While it does have some guidelines such as honoring your hunger and respecting your fullness, the idea is to stop stressing about diet choices and simply do what feels best for your body and mind. An intuitive eating approach is great for minimalists who don’t want to adhere to any strict rules, but still want to minimize the amount that they are thinking about food. If you go into it with a general idea of nourishing your body with healthy food more often than not, it can lead to beneficial changes in your health or weight loss, but that is certainly not the focus.

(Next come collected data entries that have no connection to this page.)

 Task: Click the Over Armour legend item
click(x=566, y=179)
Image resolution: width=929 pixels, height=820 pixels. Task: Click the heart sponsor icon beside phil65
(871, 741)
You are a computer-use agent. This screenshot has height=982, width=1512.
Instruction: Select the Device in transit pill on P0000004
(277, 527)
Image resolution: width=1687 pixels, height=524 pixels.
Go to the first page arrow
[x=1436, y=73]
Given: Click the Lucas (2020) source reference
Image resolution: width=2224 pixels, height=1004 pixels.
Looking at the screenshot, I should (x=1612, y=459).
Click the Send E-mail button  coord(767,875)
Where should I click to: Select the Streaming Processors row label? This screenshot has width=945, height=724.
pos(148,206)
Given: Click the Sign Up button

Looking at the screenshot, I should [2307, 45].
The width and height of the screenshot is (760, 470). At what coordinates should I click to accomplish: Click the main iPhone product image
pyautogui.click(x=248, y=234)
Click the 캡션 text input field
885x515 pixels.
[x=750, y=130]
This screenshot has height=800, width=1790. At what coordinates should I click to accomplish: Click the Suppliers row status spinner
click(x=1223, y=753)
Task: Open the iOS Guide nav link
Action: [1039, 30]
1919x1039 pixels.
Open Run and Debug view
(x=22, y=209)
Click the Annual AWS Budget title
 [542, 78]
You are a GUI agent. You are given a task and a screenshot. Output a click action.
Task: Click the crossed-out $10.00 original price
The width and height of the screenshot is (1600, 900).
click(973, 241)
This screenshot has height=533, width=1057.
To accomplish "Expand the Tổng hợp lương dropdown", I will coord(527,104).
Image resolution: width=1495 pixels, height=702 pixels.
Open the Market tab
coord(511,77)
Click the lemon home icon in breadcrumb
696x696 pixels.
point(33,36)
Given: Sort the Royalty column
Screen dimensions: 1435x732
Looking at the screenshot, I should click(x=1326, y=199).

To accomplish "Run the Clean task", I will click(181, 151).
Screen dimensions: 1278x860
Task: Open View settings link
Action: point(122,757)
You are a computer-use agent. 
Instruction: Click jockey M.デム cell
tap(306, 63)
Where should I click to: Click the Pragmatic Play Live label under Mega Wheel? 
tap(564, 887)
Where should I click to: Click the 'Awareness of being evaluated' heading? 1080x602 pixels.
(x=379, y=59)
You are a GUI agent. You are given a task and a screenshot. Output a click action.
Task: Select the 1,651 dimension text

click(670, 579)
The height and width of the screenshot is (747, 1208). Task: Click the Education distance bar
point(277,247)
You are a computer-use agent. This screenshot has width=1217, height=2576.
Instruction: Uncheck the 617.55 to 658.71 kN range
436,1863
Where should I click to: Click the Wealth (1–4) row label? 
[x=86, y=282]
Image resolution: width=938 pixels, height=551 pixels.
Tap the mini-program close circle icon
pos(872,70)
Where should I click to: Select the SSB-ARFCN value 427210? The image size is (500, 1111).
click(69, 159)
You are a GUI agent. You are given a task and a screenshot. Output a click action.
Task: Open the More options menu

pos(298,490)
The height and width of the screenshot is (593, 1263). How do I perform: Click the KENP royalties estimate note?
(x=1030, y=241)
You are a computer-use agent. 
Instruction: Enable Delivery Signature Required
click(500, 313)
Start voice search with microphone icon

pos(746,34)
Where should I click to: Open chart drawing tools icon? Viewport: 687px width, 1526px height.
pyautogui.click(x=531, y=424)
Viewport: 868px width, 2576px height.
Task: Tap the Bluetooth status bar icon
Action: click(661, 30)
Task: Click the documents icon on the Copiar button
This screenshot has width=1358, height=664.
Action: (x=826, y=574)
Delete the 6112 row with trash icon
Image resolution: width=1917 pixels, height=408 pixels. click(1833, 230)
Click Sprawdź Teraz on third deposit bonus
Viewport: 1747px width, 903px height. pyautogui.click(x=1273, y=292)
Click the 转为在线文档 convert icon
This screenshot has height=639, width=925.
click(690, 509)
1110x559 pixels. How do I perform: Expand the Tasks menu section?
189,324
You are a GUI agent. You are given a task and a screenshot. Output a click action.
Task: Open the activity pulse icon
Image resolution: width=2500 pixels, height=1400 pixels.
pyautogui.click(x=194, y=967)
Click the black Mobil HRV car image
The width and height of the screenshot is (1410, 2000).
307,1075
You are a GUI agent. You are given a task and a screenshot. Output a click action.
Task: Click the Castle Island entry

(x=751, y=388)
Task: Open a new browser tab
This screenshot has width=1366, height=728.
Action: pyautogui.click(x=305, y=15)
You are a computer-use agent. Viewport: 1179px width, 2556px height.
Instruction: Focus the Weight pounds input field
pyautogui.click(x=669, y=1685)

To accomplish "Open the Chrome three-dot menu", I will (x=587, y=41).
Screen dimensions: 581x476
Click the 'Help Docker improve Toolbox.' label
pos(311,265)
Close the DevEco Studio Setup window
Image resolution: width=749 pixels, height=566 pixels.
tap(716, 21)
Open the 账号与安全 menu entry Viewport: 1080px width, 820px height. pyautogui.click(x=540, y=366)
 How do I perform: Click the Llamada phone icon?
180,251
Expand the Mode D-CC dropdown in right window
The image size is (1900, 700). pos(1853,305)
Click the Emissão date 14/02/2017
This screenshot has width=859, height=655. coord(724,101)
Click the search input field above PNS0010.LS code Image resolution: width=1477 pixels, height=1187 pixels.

There are a number of books on intuitive eating, but a great starting point is with Intuitive Eating by Evelyn Tribole. While not necessarily using the term “intuitive eating,” Michael Pollan’s In Defense of Food provides a good background and guidelines that can be applied to this diet approach. His simple rule of “Eat food, not too much, mostly plants.” is the ultimate minimalist eating philosophy.
Mindful Eating
A close relative of intuitive eating is another one that fits very closely with the minimalist lifestyle. Mindful eating is basically what it sounds like…cultivating mindfulness around your experience of eating. The core tenets of mindful eating are to listen to your body, focus on the experience of eating, consider where your food comes from and its impact on the world around you and a few others. While there are not a lot of rules when you use this approach, a good place to start understanding it is with Thich Nhat Hanh’s Savor: Mindful Eating, Mindful Life.
Benefits of a minimalist diet
Now that we’ve spent some time defining what a minimalist diet can be, let’s talk about the benefits. Again, I’m not offering healthcare advice or promising you a great body and eternal health. However, crafting your own way to eat according to minimalist principles will more than likely benefit you over time. Here are a few ways that usually happens:
- More time – having a clear strategy for how you handle your diet will save you the time and energy that you spend deciding on what to eat.
- Eating less – this isn’t always a guarantee, but generally, if you are planning meals out, eating whole foods, and giving your body what you need, it’s very likely that you will eat less.
- Having a clear meal plan – when you use less ingredients and have simple meals that you can prepare any time, you won’t have to spend the mental energy throughout the day deciding what to eat.
- Less waste – when you are mindful about buying groceries, storing food and cooking, you won’t need as many types of food around. With clear ideas of what to eat, you will use the food that you buy and have less wasted food at the end of the day or week.
- A less cluttered kitchen – by streamlining what you use in the kitchen, you will be able to eliminate clutter and keep less around because you have a repeatable, consistent process for preparing food that you like.
- Sticking to a diet – rather than following whatever fad diet people tell you about, crafting your own minimalist eating plan will make you less likely to quit. If you create simple rules that you like following, you won’t feel the need to ditch the diet after a few days and move onto another one.
Parting Thoughts on Minimalist Diets
Now that you’ve seen all of the different approaches that you can take to a minimalist diet, it is really your decision how you want to tackle it. As you may notice, I’m hesitant to give prescriptive diet advice, because it really is so unique to the individual. If there are two things that you use from this article, I hope that they are this: keep it simple and make your own rules. You don’t have to follow the same diet as other people. You don’t have to do it perfectly every day. Just be mindful about what you are doing, make simple choices, find a diet you like, and use it.